Ensuring AI alleviates inequalities rather than exacerbating old ones and creating new ones will require care and intention in how we innovate and how we use those innovations.
Priorities for an Effective, Inclusive, AI-Powered Education Transformation
Rethinking Assessments: Generative AI can produce things that look like student performance. Some such uses may be appropriate, others less so. AI can also help teachers assess students in new ways (more on this analytical power below). This means education stakeholders must fundamentally rethink what are the measurables we assess, and how we assess them, when it comes to understanding student progress and success.
AI as Teacher Support: One anxiety over AI in the classroom is that it could be used to replace teachers in problematic ways. Finding ways to instead innovate AI tools that help teachers perform back-end tasks such as grading, lesson planning, and administrative work could give teachers more time to engage in the act of teaching and relationships—and, crucially, for professional development. This fundamentally flips the script on how we envision using AI in education settings and is a more appropriate use of AI, because AI cannot give students the sort of human interaction that is such a part of the education process.
AI’s Analytical Power: Pilot projects using AI as an analytical tool found that using technology to keep track of student attendance helped teachers identify potentially harmful trends and protect against things like child marriage, domestic abuse, and other out-of-school issues which can impact student attendance.
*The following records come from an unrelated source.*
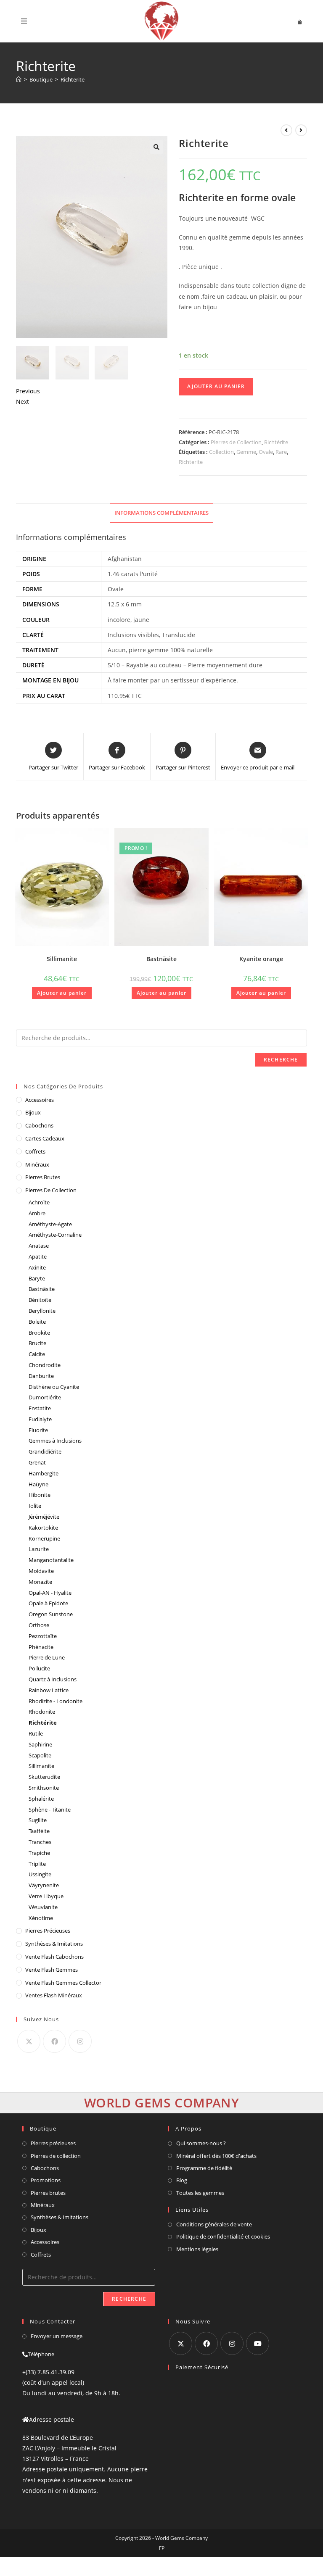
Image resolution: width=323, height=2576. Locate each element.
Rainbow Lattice (49, 1690)
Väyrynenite (44, 1885)
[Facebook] (54, 2041)
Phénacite (41, 1647)
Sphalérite (41, 1798)
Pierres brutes (48, 2193)
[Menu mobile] (24, 21)
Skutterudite (44, 1777)
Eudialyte (40, 1419)
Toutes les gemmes (200, 2193)
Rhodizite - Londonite (55, 1701)
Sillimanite (62, 959)
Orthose (39, 1625)
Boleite (37, 1321)
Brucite (37, 1343)
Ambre (37, 1213)
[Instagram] (80, 2041)
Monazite (40, 1582)
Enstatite (40, 1408)
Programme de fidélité (204, 2168)
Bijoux (33, 1112)
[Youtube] (257, 2343)
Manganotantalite (51, 1560)
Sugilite (38, 1820)
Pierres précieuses (53, 2143)
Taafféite (39, 1831)
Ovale (266, 452)
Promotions (46, 2180)
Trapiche (39, 1853)
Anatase (39, 1245)
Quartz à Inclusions (53, 1679)
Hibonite (39, 1495)
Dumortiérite (45, 1397)
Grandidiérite (45, 1451)
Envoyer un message (56, 2336)
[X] (28, 2041)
Similarly, AI could help analyze other classroom behaviors to help identify struggles students may be experiencing that a teacher on their own, especially in a full classroom, may struggle to catch—such as neurodiversity, learning disabilities, or even simply being more or less advanced in certain parts of the curriculum.
AI and Personalization: Adopting AI as a tool for teacher support and for its analytical powers in the classroom—rather than for teaching—creates powerful opportunities for personalized education. In this way, teachers can adjust for student needs more readily, given they have more time and more analytical tools. This lets education systems not only better support learner needs, but also gives opportunities for students to better choose their own priorities.
Educating for AI: AI tools cannot simply be introduced into an education ecosystem as a prescriptive medicine which will fix what ails that system. Teachers, administrators, and students all require basic levels of digital literacy to understand both the basic potential and weaknesses of AI tools. They will also need specific training on the tools which have been chosen for their particular needs (which, in turn, requires acting with great intentionality).
Adopting AI with Intent: All of the above considerations, alongside the dangers of creating new inequalities, mean that we must exercise a very human trait which AI lacks: discernment. How training data sets are chosen for what AI tool and for which contextual situation, how funding is allocated, what tools are made available for who, and importantly what solutions are developed in the first place are key considerations that require a robust and inclusive consultation process with education stakeholders—student, parent, teacher, administrator, or policymaker—all over the world.